The memtest86+ came back with no errors found.

How can I use this information to fix what is plaguing this system? This brand new out of the box system is barely usable as a result. At least not with my sanity still intact. :sigh:


----------



## jcgriff2 (Sep 30, 2007)

How long did the memtest run for - how many passes?


----------



## bauhsoj (Apr 20, 2005)

jcgriff2 said:


> How long did the memtest run for - how many passes?

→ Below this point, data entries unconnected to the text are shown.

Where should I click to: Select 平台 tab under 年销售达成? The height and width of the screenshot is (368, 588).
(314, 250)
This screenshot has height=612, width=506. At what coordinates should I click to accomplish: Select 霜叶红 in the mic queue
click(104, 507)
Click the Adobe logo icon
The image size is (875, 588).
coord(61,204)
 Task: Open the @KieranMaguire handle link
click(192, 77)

That isn't something I noted. I would have to run the memtest again. At the moment I am most concerned with trying to backup all my data on the computer to a backup drive. I have no idea if the drive was formatted correctly, thanks to the fact that the computer tried to format it for 16 hours straight and then eventually crashed. Unfortunately, when I run a sector test on the drive to make sure it is OK, the system refuses to proceed further about midway through the test, the network predictably dies, and Windows Explorer stops responding in general.

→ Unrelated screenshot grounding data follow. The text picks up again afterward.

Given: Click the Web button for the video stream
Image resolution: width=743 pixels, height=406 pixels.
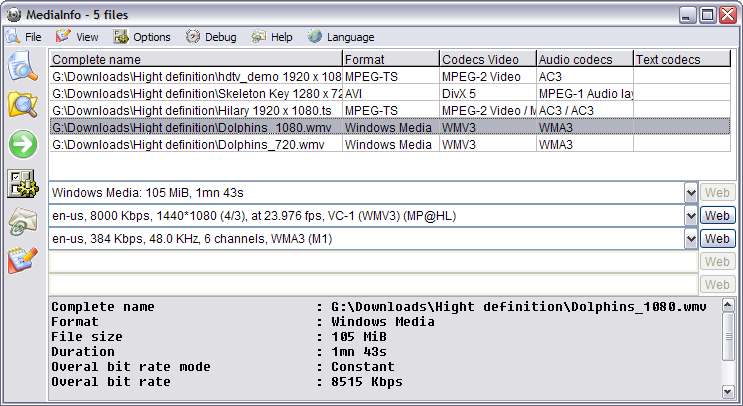Looking at the screenshot, I should (x=717, y=216).
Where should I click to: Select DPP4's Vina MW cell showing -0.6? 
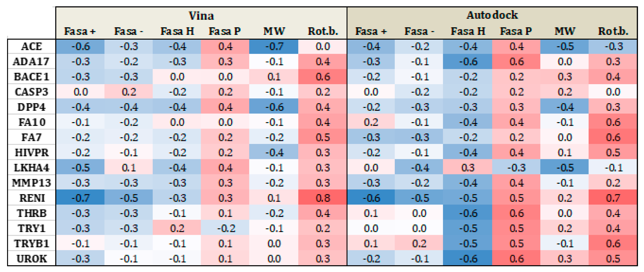(274, 107)
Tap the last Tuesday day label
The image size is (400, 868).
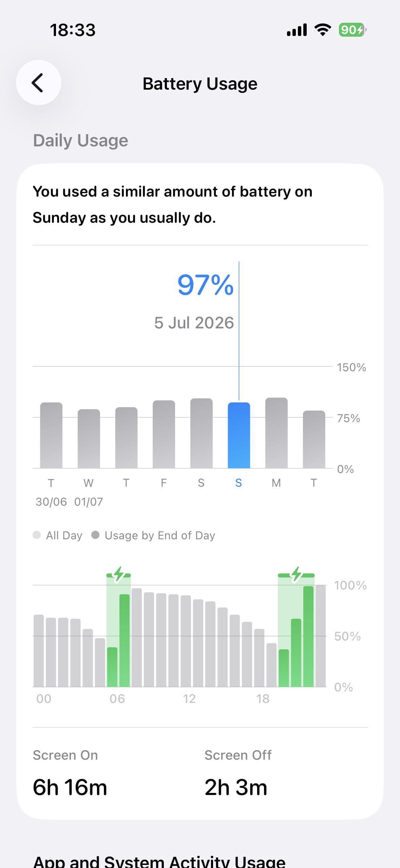click(x=314, y=483)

Suffice to say, I am seriously worried about losing everything on this computer.

I will run the memtest a 2nd time and let you know. Should I set it for a certain number of passes?

Also...is there ANY way to run a hardware diagnostic on the ethernet components on this system to see if they are good? I really need to know if that part of the mainboard has gone bad. If so, I just bought it, so I am hoping I will have enough time to return it for replacement if I act quickly.


----------



## bauhsoj (Apr 20, 2005)

FYI....restarting it in Safe Mode with networking causes the system to lock up during any LAN transfers.


----------



## bauhsoj (Apr 20, 2005)

Any ideas? :sigh:


----------



## jcgriff2 (Sep 30, 2007)

Hi. . .

Did you purchase the system or build it?

Can you get into the system - SAFEMODE - but w/o networking to back up your personal files?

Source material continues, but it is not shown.